**THE DATA:**
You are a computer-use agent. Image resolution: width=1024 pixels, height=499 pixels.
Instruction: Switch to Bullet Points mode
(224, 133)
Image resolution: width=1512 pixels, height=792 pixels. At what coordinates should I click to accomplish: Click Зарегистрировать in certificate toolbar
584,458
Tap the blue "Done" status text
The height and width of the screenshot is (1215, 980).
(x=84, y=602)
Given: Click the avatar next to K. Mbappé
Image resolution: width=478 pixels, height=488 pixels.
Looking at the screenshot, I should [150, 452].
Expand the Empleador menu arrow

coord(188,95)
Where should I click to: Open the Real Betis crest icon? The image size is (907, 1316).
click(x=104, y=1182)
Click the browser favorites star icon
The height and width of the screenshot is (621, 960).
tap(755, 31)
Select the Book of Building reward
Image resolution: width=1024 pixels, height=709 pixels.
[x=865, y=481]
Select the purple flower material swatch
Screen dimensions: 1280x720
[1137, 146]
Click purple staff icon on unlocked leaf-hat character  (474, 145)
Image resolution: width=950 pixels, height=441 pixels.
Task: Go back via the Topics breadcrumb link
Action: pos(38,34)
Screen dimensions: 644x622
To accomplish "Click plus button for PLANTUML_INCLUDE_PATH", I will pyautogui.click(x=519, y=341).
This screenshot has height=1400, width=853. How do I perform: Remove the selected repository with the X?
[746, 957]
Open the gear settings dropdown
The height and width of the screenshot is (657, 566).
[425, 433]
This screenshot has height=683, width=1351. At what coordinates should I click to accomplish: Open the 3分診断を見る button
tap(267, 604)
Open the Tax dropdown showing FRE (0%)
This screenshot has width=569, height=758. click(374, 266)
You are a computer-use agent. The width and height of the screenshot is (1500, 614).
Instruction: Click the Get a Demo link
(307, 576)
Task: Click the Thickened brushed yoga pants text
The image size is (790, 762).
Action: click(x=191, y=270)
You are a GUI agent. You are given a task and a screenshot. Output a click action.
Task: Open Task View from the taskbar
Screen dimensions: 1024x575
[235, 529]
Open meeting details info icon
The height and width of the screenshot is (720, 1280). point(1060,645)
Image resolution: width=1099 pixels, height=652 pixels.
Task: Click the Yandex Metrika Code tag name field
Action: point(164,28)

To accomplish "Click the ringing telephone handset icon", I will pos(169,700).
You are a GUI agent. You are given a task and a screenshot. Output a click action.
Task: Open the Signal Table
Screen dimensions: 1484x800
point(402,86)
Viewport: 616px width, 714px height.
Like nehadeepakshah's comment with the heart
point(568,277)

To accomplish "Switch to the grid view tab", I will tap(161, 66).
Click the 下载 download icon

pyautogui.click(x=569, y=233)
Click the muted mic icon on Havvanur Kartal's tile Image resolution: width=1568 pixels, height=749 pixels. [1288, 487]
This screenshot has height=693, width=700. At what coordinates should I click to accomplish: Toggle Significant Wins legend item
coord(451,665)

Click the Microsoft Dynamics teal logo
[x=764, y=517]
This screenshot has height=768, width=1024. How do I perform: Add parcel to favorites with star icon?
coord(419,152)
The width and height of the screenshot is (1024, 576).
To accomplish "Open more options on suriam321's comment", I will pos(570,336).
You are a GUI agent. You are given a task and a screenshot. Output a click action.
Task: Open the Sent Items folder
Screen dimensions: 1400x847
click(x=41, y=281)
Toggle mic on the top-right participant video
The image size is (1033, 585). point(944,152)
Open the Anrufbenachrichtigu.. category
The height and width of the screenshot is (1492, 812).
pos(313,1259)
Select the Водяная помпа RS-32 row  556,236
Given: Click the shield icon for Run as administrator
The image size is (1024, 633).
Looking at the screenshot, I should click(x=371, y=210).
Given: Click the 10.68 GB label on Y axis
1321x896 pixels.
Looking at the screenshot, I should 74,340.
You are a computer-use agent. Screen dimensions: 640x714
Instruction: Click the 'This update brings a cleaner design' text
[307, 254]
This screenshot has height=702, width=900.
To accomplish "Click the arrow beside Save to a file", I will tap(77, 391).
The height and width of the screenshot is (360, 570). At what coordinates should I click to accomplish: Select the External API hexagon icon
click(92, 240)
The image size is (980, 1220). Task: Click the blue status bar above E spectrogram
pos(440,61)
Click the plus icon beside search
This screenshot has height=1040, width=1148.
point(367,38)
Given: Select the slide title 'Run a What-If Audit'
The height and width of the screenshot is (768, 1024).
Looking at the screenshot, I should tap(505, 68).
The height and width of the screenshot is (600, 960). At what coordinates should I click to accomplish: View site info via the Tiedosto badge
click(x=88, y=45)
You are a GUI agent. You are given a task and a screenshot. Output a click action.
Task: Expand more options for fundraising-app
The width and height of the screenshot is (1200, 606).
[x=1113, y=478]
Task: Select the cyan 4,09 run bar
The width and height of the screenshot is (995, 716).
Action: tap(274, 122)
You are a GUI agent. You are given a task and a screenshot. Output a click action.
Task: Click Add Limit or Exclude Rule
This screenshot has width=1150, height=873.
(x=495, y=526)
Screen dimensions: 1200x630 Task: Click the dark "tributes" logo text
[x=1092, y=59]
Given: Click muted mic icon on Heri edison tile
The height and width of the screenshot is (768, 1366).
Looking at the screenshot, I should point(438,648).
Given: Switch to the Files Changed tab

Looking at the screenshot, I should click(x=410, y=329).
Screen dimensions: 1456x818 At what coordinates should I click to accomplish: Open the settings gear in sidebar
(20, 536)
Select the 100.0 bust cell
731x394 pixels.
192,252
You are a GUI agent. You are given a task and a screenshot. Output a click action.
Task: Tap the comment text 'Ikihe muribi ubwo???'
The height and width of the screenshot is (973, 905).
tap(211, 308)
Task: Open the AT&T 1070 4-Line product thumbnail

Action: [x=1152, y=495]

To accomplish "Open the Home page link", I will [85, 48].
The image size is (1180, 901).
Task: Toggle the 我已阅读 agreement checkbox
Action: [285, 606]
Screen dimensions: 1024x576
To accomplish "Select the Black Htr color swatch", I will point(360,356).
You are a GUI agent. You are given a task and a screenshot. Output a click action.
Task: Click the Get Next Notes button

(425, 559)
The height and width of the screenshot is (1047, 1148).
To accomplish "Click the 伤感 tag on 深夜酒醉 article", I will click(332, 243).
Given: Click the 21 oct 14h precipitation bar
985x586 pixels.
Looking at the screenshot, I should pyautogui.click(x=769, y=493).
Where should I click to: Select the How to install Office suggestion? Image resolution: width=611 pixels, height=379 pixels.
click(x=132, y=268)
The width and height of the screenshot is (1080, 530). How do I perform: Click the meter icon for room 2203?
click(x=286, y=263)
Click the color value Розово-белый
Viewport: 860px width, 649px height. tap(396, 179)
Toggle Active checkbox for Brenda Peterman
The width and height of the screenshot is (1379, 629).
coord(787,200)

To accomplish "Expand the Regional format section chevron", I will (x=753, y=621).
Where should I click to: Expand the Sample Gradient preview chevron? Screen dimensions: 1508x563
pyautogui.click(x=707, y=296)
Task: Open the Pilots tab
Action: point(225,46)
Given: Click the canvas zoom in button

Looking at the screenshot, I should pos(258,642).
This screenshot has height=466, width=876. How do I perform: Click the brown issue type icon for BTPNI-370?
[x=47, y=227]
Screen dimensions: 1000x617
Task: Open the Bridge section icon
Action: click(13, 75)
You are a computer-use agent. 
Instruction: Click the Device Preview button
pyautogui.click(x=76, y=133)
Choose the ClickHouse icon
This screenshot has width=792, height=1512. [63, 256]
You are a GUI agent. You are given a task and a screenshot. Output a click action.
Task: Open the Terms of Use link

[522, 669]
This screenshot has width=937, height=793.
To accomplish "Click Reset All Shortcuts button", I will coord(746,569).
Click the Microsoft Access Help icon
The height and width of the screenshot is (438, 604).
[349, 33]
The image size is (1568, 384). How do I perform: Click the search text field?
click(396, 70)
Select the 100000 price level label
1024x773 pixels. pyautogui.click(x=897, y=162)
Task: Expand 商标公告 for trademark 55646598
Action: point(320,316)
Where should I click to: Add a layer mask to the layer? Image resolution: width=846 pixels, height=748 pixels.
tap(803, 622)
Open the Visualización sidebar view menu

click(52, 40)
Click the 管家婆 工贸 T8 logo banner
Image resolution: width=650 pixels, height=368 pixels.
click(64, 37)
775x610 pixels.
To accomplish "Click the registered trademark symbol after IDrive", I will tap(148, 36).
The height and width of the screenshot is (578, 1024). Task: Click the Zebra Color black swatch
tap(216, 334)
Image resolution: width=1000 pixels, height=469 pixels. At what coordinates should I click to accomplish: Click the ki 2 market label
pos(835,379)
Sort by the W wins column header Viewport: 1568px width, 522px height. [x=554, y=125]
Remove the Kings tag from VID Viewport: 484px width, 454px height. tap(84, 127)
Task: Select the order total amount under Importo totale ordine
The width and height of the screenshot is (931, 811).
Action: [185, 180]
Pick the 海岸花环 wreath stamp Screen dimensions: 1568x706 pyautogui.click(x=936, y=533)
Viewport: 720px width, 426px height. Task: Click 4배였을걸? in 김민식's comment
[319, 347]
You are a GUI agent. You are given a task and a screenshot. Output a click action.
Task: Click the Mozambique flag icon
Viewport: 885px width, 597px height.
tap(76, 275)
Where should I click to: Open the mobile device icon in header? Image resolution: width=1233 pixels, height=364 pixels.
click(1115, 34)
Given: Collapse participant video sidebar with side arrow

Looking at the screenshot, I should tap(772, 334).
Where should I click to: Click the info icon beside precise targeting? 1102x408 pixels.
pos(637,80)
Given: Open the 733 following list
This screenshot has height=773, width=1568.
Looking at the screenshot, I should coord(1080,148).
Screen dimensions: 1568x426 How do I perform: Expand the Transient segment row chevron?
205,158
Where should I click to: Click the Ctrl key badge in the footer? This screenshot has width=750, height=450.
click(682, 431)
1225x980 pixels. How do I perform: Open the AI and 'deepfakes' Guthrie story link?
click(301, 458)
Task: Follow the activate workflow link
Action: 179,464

**BRIEF:**
Find each line in the records above that contains "from", and copy it.

**OUTPUT FOR THIS TASK:**
Task: Open Task View from the taskbar
Remove the Kings tag from VID Viewport: 484px width, 454px height. tap(84, 127)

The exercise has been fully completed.